When asked, “What, if anything, could be improved or would you change regarding your previous concierge/direct medical practice?” patients cited issues such as:
• Rude office manager and/or staff
• Person handling scheduling was routinely ill-tempered and annoyed
• Patients were over-promised and under-served
• Appointment scheduling wasn’t any easier
• Patients didn’t use the membership as much as they thought
We’d like to clarify one thing here, and that’s the subtle difference between concierge medicine and direct care. Technically, you could run a concierge medicine practice and also see insurance-based patients. In certain cases, the concierge patients are paying extra to see you off-hours, to text you, to come in as often as they want for no extra charge, etc. (offers vary by practice). But if you notice something, you still have the same office staff, you still have the same insurance obligations, and possibly the same rigmarole and headaches from the insurance system rubbing off on your insurance-free patients. Again, this isn’t absolutely the case, but still a possibility worth considering when you run a hybrid practice. Sure, you’re offering an exceptional service to the person who’s paying extra, but are you offering the exceptional customer service they demand. Secondly, is it fair to offer the high-paying customer BETTER service? Shouldn’t all of your patients be met with courtesy in communication?
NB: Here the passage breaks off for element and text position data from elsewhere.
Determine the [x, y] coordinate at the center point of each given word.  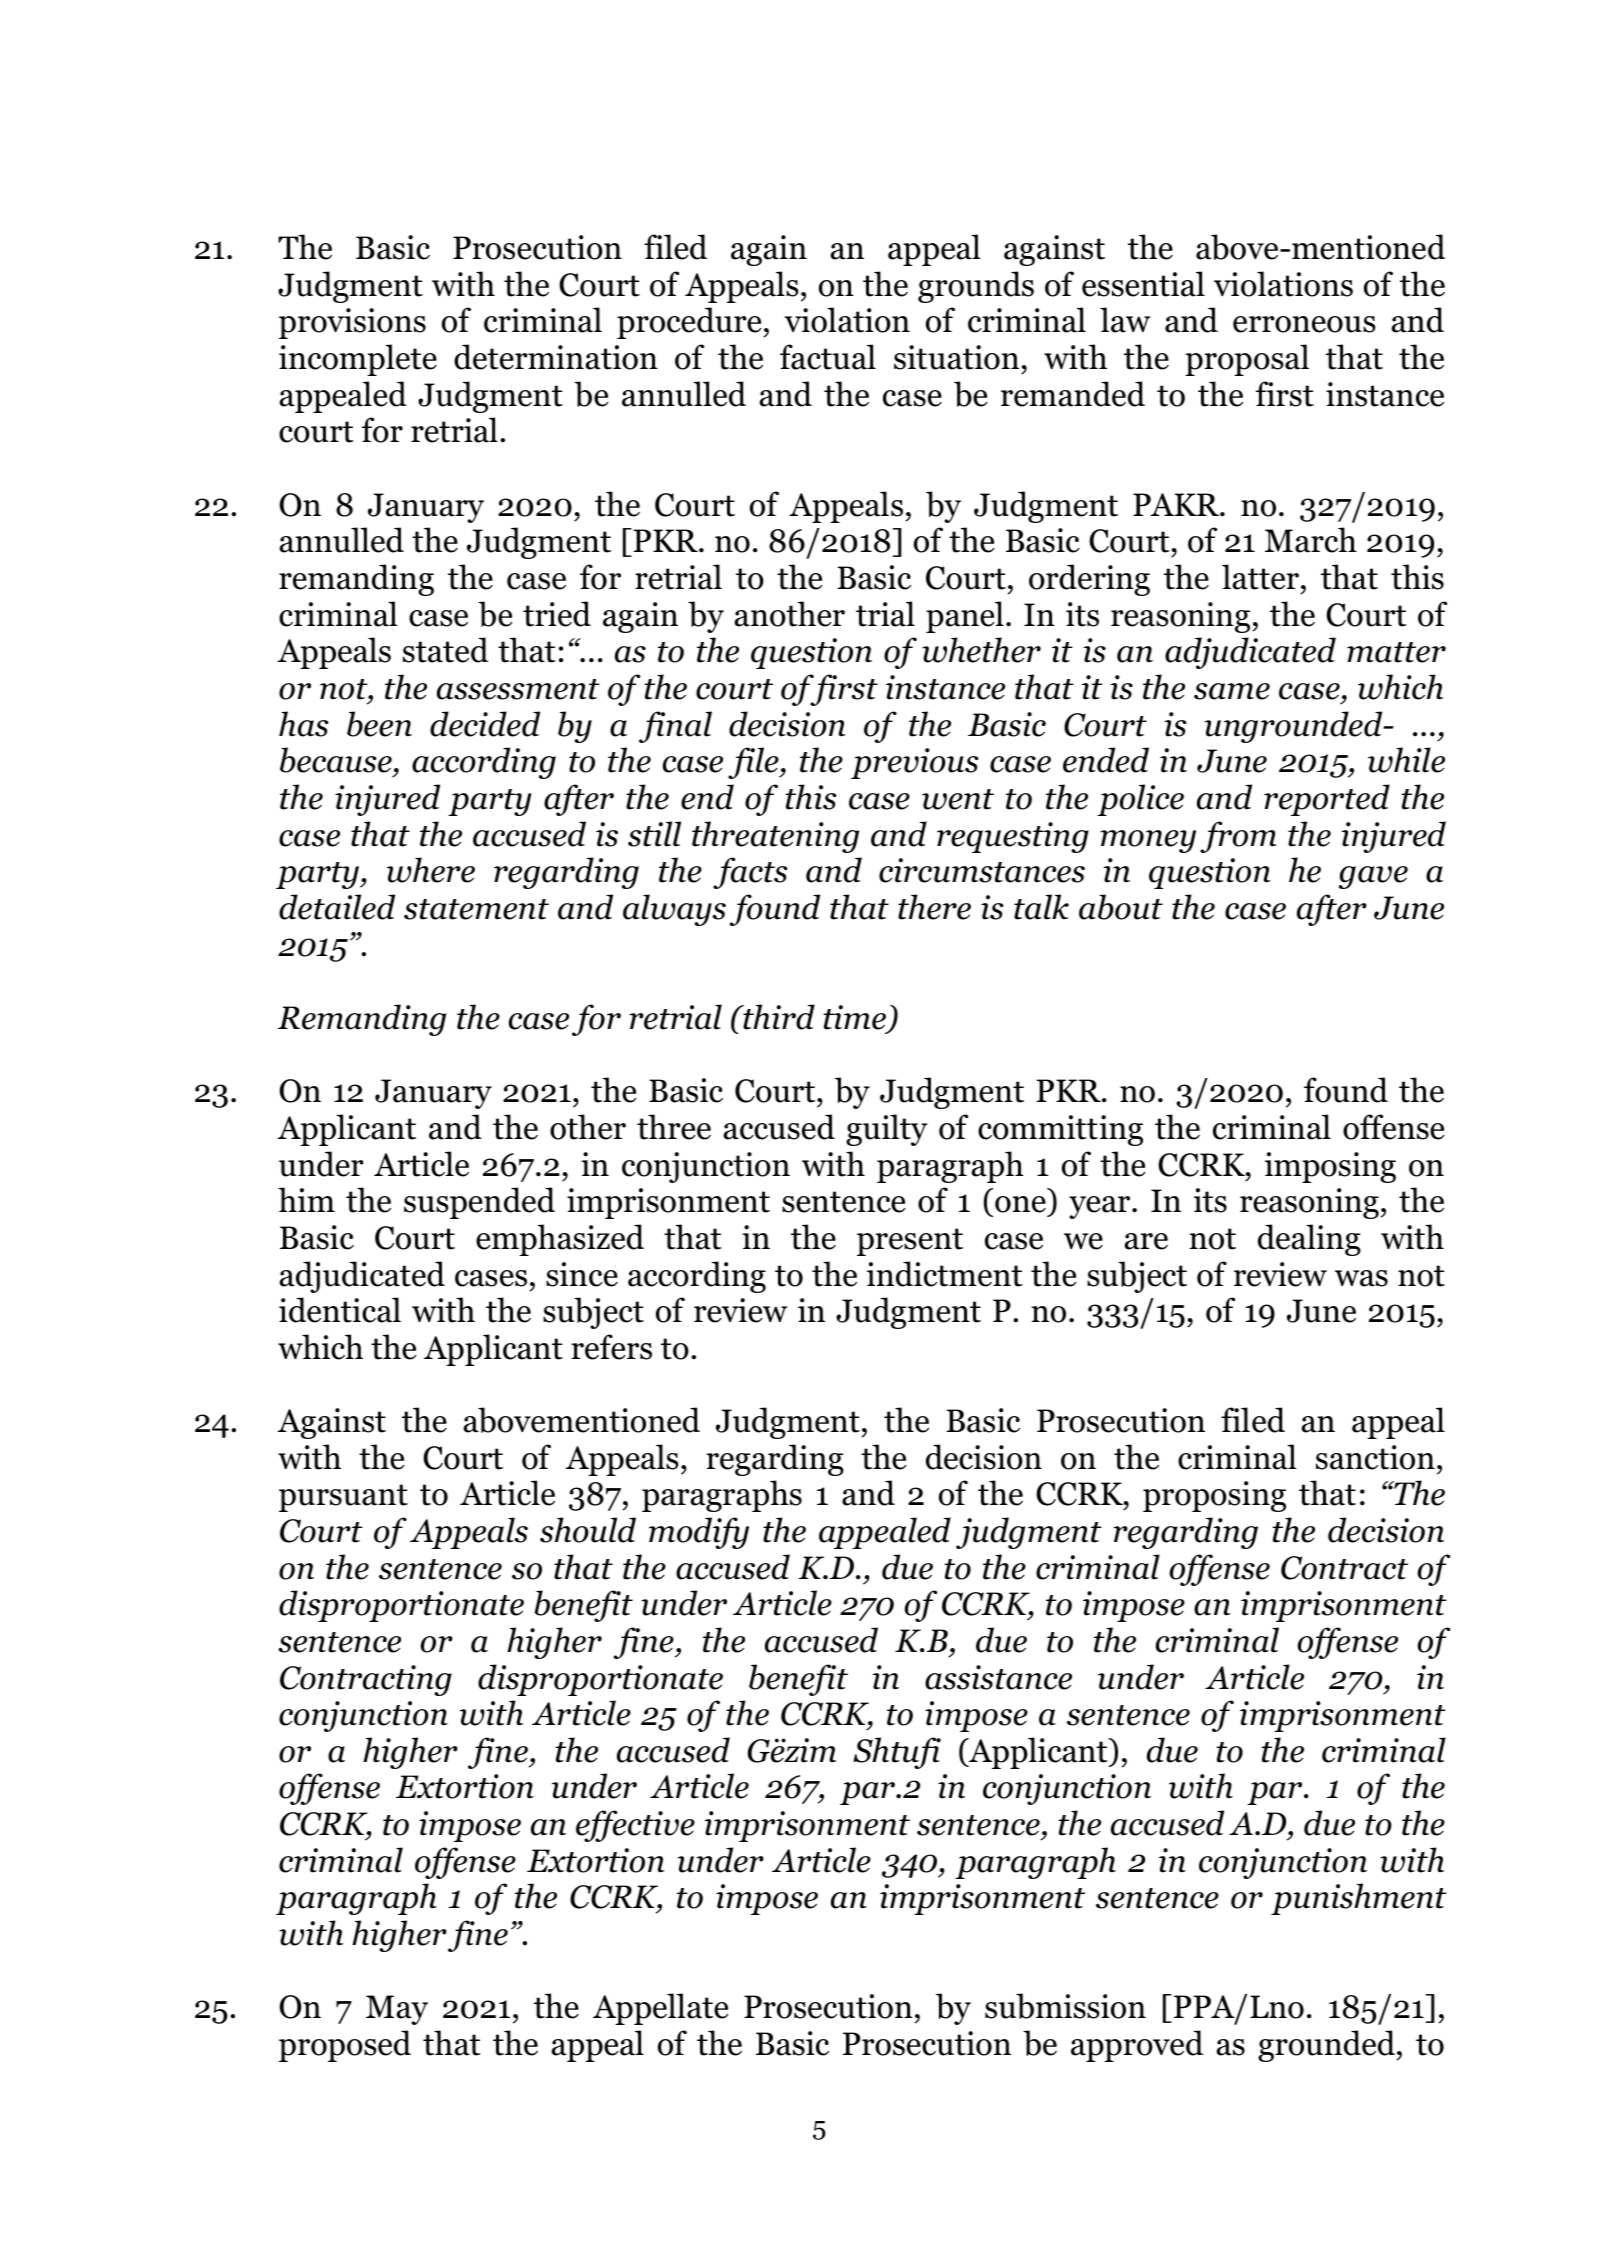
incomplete [358, 360]
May [397, 2010]
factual [828, 357]
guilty [886, 1130]
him [306, 1199]
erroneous [1304, 324]
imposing [1330, 1167]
Also, we understand that concierge and direct care practitioners might be feeling overwhelmed about handling admin stuff themselves, and may have actually hired their spouses to fill in at the front desk. In this case, patients have confided that they are nervous to complain about rude service because they don’t want to upset the existing marital relationship. And that makes perfect sense. That’s one more reason we’re excited to launch Atlas.md. It might sound rudimentary, but we’ve developed an integrated calendar feature so you can manage your professional schedule the same way you manage your own schedule on your iPhone or Android phone. Whether you’re working with your spouse or not, we can guarantee you that your scheduling will run smoother than it would unaided.
Our main takeaway from Tetreault’s research is that once people are doing insurance-free medicine, they want to continue doing it. Only problem is that they will flock to practices with good customer service. Funny, right? It sounds like every other service industry.